MessaggioInviato: mercoledì 16 gennaio 2008, 10:24
da vdaurelio
Cari amici,
ho ricevuto oggi una mail a nome del sig. Roberto Diviccaro che mi permetto di sottoporre alla vostra attenzione:

"Buongiorno Sig. Daurelio, mi chiamo Diviccaro Roberto. Sono un rievocatore storico da molti anni ormai. Sono stato incaricato dall'Associazione Storica Trani Tradizione, organizzatrice de "Il Matrimonio di Re Manfredi", di verificare la fattibilità di una rievocazione sugli Statuti Marittimi del 1063. Ho letto il suo topic sul Forum IAGI circa il DRAGO NORMANNO.... Le chiedo gentilmente se lei ha notizie Araldiche circa il Conte Pietro II di Trani. Ciò di cui ho bisogno sono notizie circa le insegne e gli scudi di codesto signore. Senza, chiaramente, non saprei come adobbare Araldicalmente la scenografia.
La ringrazio anticipatamente per la sua gentile disponibilità
Cordiali Saluti
Roberto Diviccaro
"

Non avendo notizie in merito credo che possa sperare nei vostri preziosi contributi.
Vi ringrazio
Saluti cari

MessaggioInviato: mercoledì 16 gennaio 2008, 10:46
da Maramaldo
Intorno alla metà del secolo XI, quindi? Ho idea che siamo veramente ai confini della "protoaraldica"...

Cordialità,


Antonio

MessaggioInviato: mercoledì 16 gennaio 2008, 10:52
da vdaurelio
Caro Antonio,
siamo proprio collocati agli antichi "Blazen" e non so francamente se potesse già esistere sul principio del XI sec. uno scudo vero e proprio.
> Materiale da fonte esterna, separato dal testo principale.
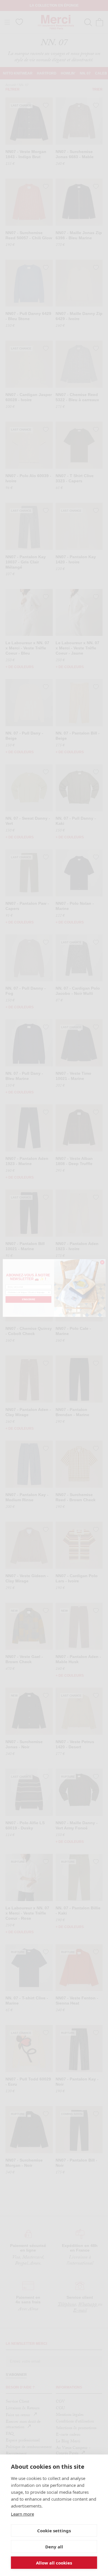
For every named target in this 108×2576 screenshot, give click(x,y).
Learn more (22, 2514)
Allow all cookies (54, 2563)
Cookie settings (54, 2530)
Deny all (54, 2547)
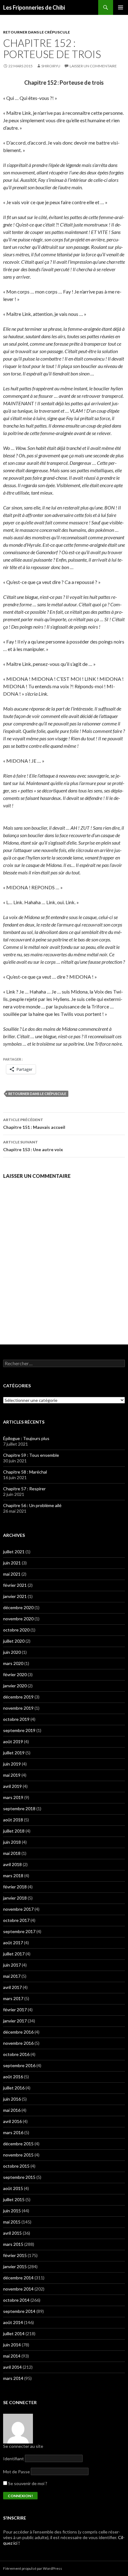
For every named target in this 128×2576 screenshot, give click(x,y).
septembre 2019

Bel problema vero?
Saluti

MessaggioInviato: mercoledì 16 gennaio 2008, 11:10
da Maramaldo
Vado a memoria, caro Vincenzo:
metà XI secolo, visto che stiamo parlando di Normanni parliamo quindi di scudi a mandorla, in quei decenni addirittura senza il bordo superiore tagliato, molti ancora con l'umbone centrale, poco adatti oltretutto alla raffigurazione di un vero e proprio stemma. Mi riesce difficile pensare che in quegli anni fosse già intervenuta una qualsivoglia codificazione anche non formalizzata; sarei quasi portato a pensare che Pietro II sui suoi scudi ci facesse dipingere un po' quel che gli pareva... Stiamo parlando di 3 anni prima di Hastings e se guardiamo l'arazzo di Bayeux, che pure è stato probabilmente ultimato una ventina d'anni dopo, quel che vediamo son scudi magari anche monocromatici, o con semplici motivi o al massimo una bestia stilizzata od una croce, non mi pare molto più di più. Nemmeno il re sassone Aroldo porta uno stemma sullo scudo ma, appunto, un semplice motivo ornamentale.


Antonio

MessaggioInviato: mercoledì 16 gennaio 2008, 11:18
da vdaurelio
Caro Maramaldo,
proprio nel topic del "Drago araldico" si è parlato dell'Arazzo di Bayeux e me n'ero dimenticato. Quale miglior raffigurazione storica del periodo normanno possiamo trovare se non quello della battaglia di Hastings? Bene Maramaldo! :D
Vincenzo

MessaggioInviato: venerdì 18 gennaio 2008, 12:47
da Sarlo
una delle vie per datare gli stemmi è quella di ricorrere ai sigilli. In particolare, esiste un sigillo equestre di Raoul de Fourgères (del 1162) in cui lo scudo appare girato sul lato interno, mostrando non i motivi araldici (probabilmente non ancora esistenti in senso proprio, identificativo) ma le strutture di sostegno dello stesso.
A questo proposito Michel Pastoureau, l'autore che pubblica questo sigillo nel suo "Trattato di Araldica", commenta appunto che probabilmente non ci fosse nessun segno araldico su quello scudo.
Altri sigilli indicano un'adozione di motivi araldici verso il 1150, come quello scaccato di Rauol de Vermandois (1146), mai prima comunque.
Penso quindi che a tutto l'unidicesimo secolo sia difficile parlare di araldica e di stemmi personali. :D

MessaggioInviato: venerdì 18 gennaio 2008, 12:57
da vdaurelio
Caro Sarlo,
la ringrazio per il contributo e la precisazione. Certamente nell'XI sec. sarebbe difficile parlare di Araldica proprio per una necessità storica legata al mondo del cavaliere. Lo stemma era l'unico modo per riconoscere il cavaliere nella confusione delle battaglie ed a maggior ragione quando si cominciò ad utilizzare l'elmo "chiuso" ossia dopo l'XI sec. Pertanto concordo pienamente con lei e come già detto dal sig. Antonio e pertanto ci riferiamo alla proto Araldica pur non potendo reperire sicuramente eventuali "stemmi". Pur vero però che le forme degli scudi e le eventuali decorazioni possano accreditare i soggetti a ben determinate comunità ad esempio lo scudo romano "squadrato" era perfettamente diverso da quello barbaro prettamente "tondo". Credo che lei sarà d'accordo nel ragionare su queste "spigolature" impropriamente riferite alla sfera della Scienza Araldica.
La ringrazio di cuore.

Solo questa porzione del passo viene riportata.